Update : 2018-05-06

I have found that the website structure of Indeed, Monster, Dice, Careerbuilder have been changed since I wrote these posts. So, some of my code may not work now. But, I think the concept and the process is still the same.


The Github repository for this project : choux130/webscraping_example.

The process of finding jobs online can definitely be a torture. Every day is started by sitting in front of computer, browsing different kind of job searching websites and trying to track every job I have read and then categorizing them into interested or not interested. The whole process is mostly about clicking on different pages and websites, copying and pasting words. At first, you may have enough patience to read and track about 50 or more jobs a day, but when time gets long, you start to feel depressed and feel like yourself is just like a robot. If you have this same kind of experience, you are welcom to check out this post and see how I use automated web scraping techniques in Python 3.6.0 to make my job searching process easier, more efficient and much more fun!


This is just a quick look for one of my final output which was automatically generated by running the Python code. The good thing for this sheet is that I can have a big overview for all the job searching results with their required skills, education level, major and self-interested key words. So, I can easily prioritize the jobs and only focus on ones I think I can be a good fit. Compared to clicking all the job link one by one on all the job searching websites, it really not only saves me a lot of time for the first screening but also make me healthier in mental which to me is the most important thing! If you also think this sheet can be a good idea for your job searching process, please keep reading and grab anything worthy to you.
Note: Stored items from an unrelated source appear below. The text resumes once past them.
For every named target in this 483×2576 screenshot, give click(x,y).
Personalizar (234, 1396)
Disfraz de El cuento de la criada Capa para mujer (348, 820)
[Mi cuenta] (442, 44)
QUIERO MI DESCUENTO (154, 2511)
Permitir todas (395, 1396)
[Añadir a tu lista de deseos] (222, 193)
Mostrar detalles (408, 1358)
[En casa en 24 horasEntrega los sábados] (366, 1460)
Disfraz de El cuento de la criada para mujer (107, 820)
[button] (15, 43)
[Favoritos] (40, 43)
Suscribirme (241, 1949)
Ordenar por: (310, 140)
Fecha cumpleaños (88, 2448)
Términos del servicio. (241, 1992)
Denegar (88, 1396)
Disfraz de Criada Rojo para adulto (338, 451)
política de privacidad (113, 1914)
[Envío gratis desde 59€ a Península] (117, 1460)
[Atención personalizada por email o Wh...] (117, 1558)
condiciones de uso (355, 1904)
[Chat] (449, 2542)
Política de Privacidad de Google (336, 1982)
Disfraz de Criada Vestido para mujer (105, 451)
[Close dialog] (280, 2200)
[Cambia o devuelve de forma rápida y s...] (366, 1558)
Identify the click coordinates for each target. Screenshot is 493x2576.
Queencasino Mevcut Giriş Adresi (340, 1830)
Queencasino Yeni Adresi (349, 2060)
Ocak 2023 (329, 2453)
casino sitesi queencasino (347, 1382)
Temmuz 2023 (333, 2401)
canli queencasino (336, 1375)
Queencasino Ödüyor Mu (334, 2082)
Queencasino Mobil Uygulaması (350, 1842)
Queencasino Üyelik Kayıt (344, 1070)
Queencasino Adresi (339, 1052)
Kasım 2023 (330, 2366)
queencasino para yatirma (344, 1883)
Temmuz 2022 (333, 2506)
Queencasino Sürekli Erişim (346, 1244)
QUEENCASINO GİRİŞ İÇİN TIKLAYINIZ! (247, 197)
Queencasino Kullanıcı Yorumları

If you are not a Python 3.6.0 user or only know little about it, don’t worry! Before I did this project, I also know nothing about Python and I just learned by doing. You can find all the example code in my Github repo - webscraping_example. My code may not be the most perfect but it works well on me.

Details

  • References
    Thank you all so much!

  • Goals

    1. Automatically generate a sheet that can include today’s all searching results from 4 different job searching websites (Indeed, Monster, Dice, Careerbuilder).
    2. For each job result, I would like to know the following things:
      • From which Job Searching Website
      • Job ID (related to Job Link)
      • Job Title
      • Job Company
      • Location
      • Job Link
      • Job Type
      • Required Skills
      • Required Education Level
      • Preferred Majors
      • Interesting Keywords
      • All the Text in the Page
  • Steps
    For all the following steps, I will use web scraping Careerbuilder as an example. If you are interested in how to do it on other job searching websites ( Indeed, Monster and Dice), please check out my Github repo - webscraping_example.
    Example searching criteria:

    • job searching website: Careerbuilder
    • searching keywords: Data Scientist
    • city: Durham
    • state: NC
    1. Know the URL of the webpage you are going to scrape and know how they related to your searching criteria.
      The URL for our example, http://www.careerbuilder.com/jobs-data-scientist-in-durham,nc.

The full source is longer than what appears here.